Sitting thinking-Of you, about you.
Wanting you, all of you.
Impatience with myself. Airhead that I am.
I got a job today.
The future looks bright.
Sunshine and work.
Three days on.
Money, people, friends.
Time and trading.
Followed by a drip.
That I am.
Trying too hard.
Wanting something real
And only blooming as something really,
Your warm, smooth weirdness. In the morning comfort.
Pressed between my arms, between the sheets. Uncrusted, listed, lusted love.
And holding on-
Hearts in twine
Nothing going wrong. And we click.
Fingers, tongues: at one another. Beautiful pink flowers, folded to reveal the deadwoods and thin veneer of reality transposed upon something else. True detail in an image escapes me as I go blank.
Staring into the light of your face. Seeing the space between your eyes. The smile revealing your way and the ghost of death that fades in and out. I catch it just, sometimes. A fleeting worry in the back of my mind. I see your skeleton. Not unlike those of the carnival, but your blue eyes, jar me. My desires fold like the leaf. Details shown, a mingled passage of time. Trusting me. Respecting me.
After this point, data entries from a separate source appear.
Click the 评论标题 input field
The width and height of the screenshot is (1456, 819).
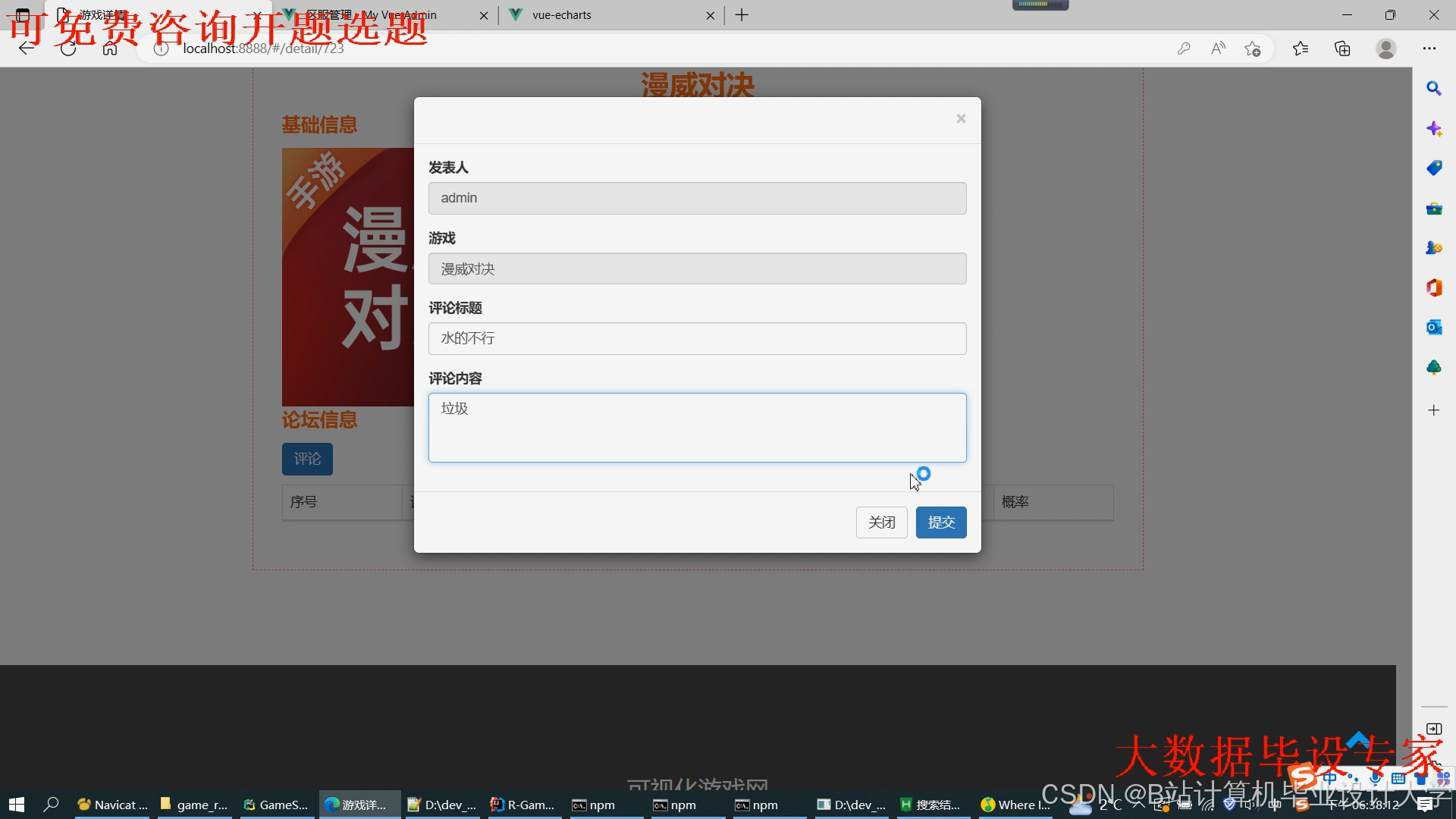pos(697,338)
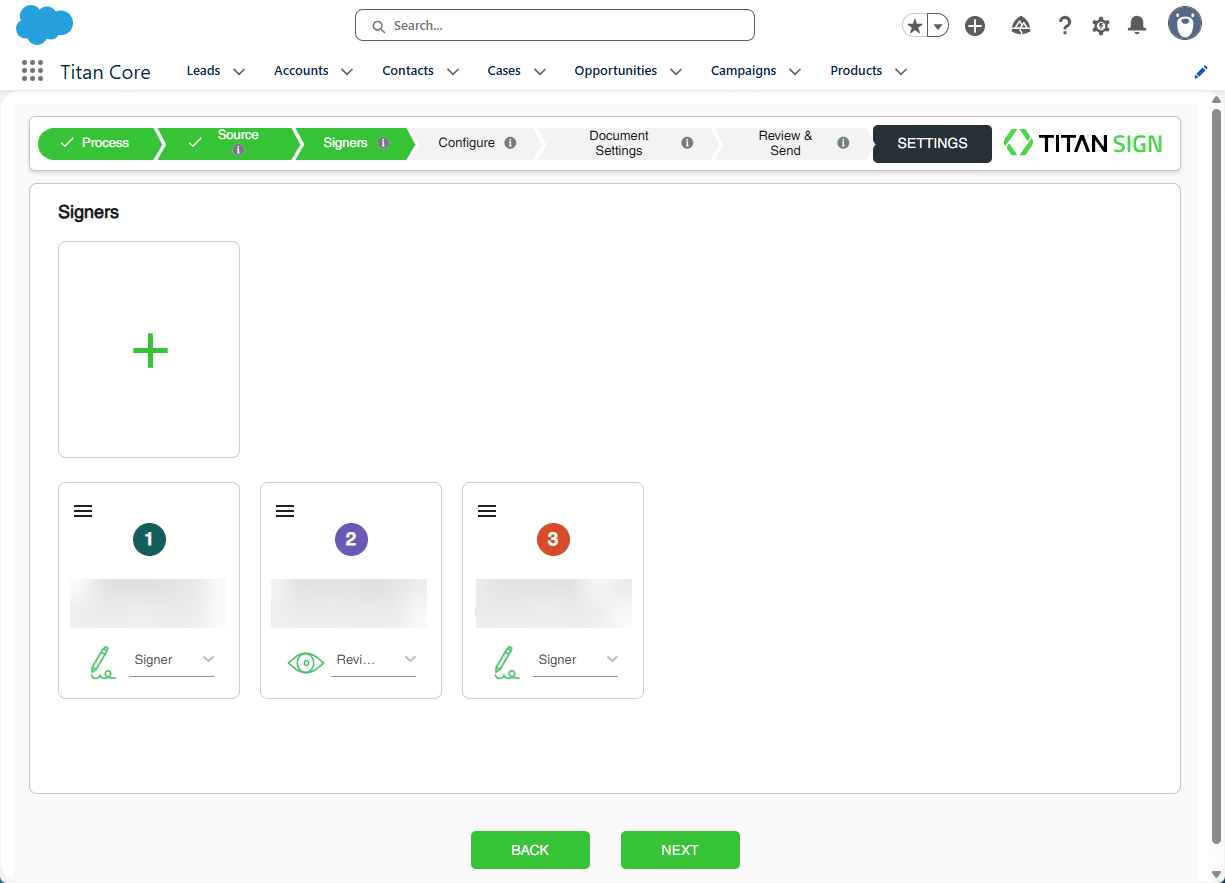Open the Opportunities nav tab
The height and width of the screenshot is (883, 1225).
point(615,71)
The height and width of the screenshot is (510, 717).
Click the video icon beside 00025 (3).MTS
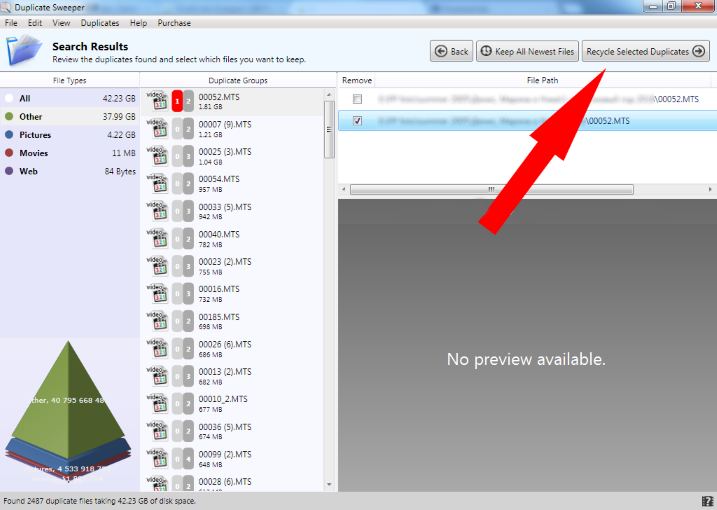click(x=156, y=156)
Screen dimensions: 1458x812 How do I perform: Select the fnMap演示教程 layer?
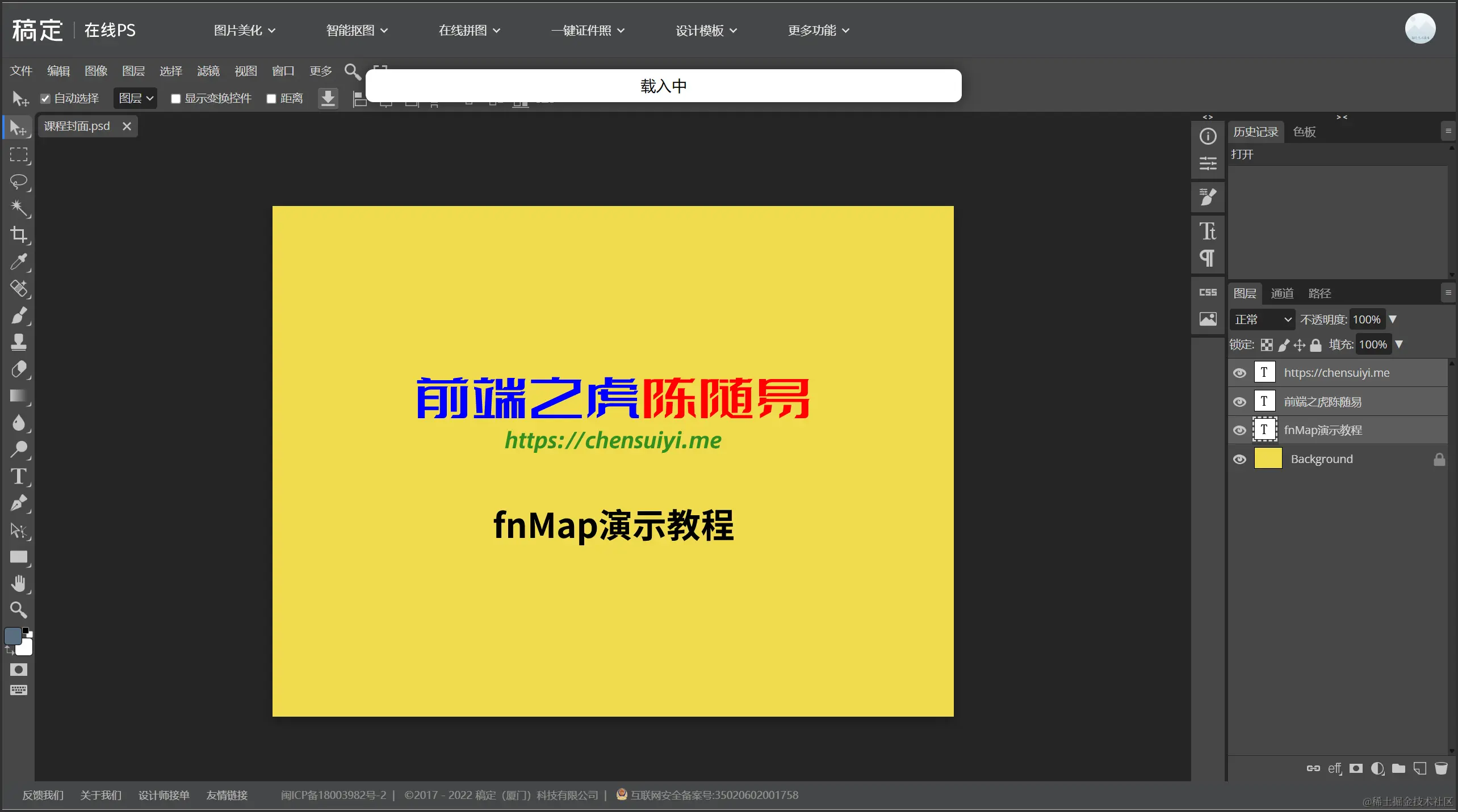click(x=1323, y=430)
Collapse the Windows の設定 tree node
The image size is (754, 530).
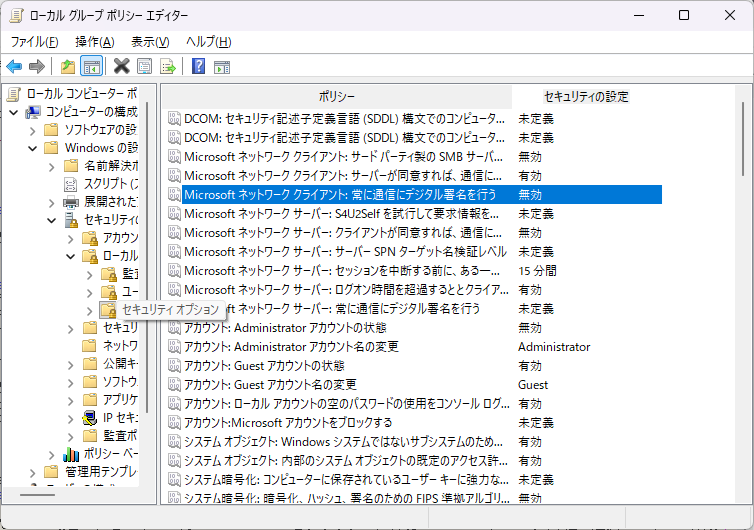point(32,148)
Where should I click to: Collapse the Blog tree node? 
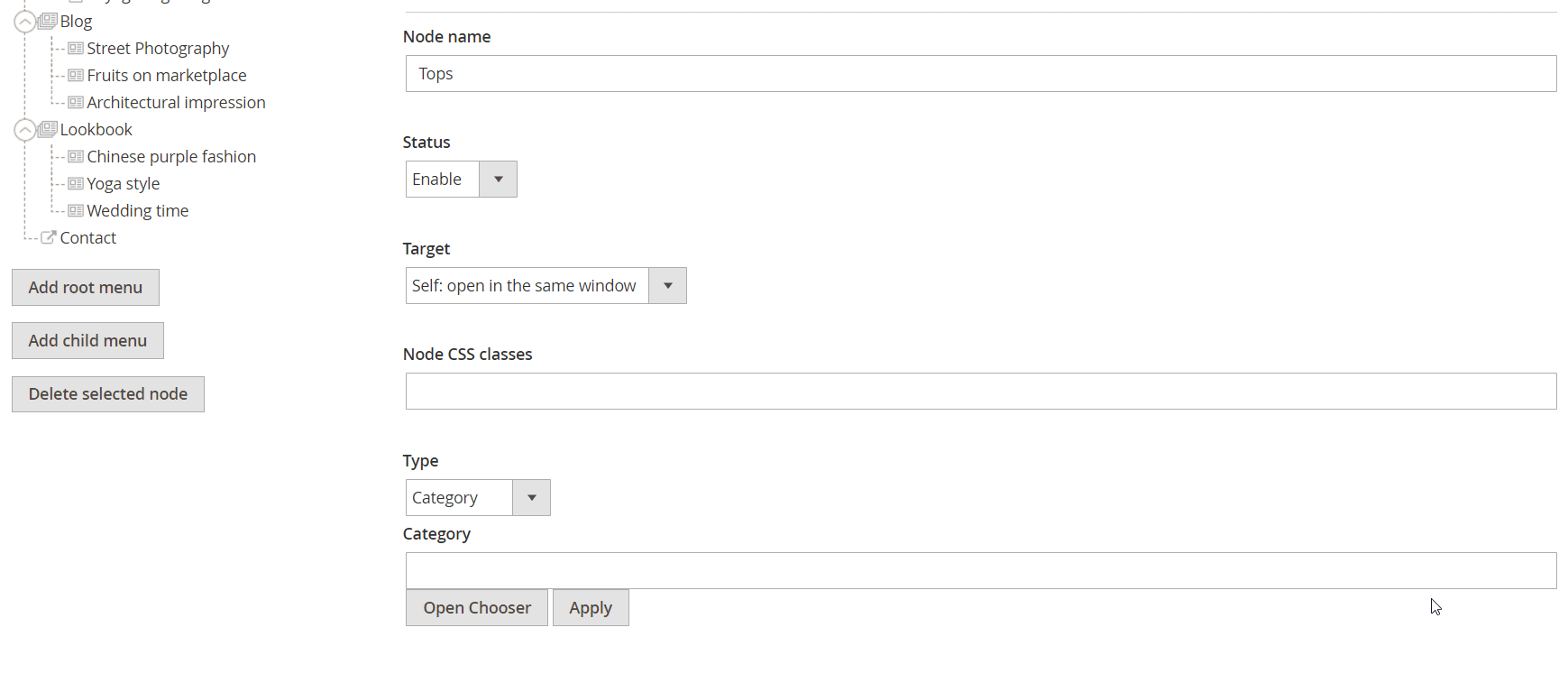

You know how to turn me: on on on. More, please. Wanting loving. And the sweat speaks, and frantic rubbing. Possessed absence in one another. Arms burning, backs frigid. Pouring down. Knees hot, more more more-please.
Oh my god..
Liking lends loving, leading lives like lush lunatics, limply loosening lapels, labelling liquid lost, lisping lurching lilting lithe lollies. Lupin lesbian, lassoed lassie, leg-less liable lymph licking lady. Mmmmm.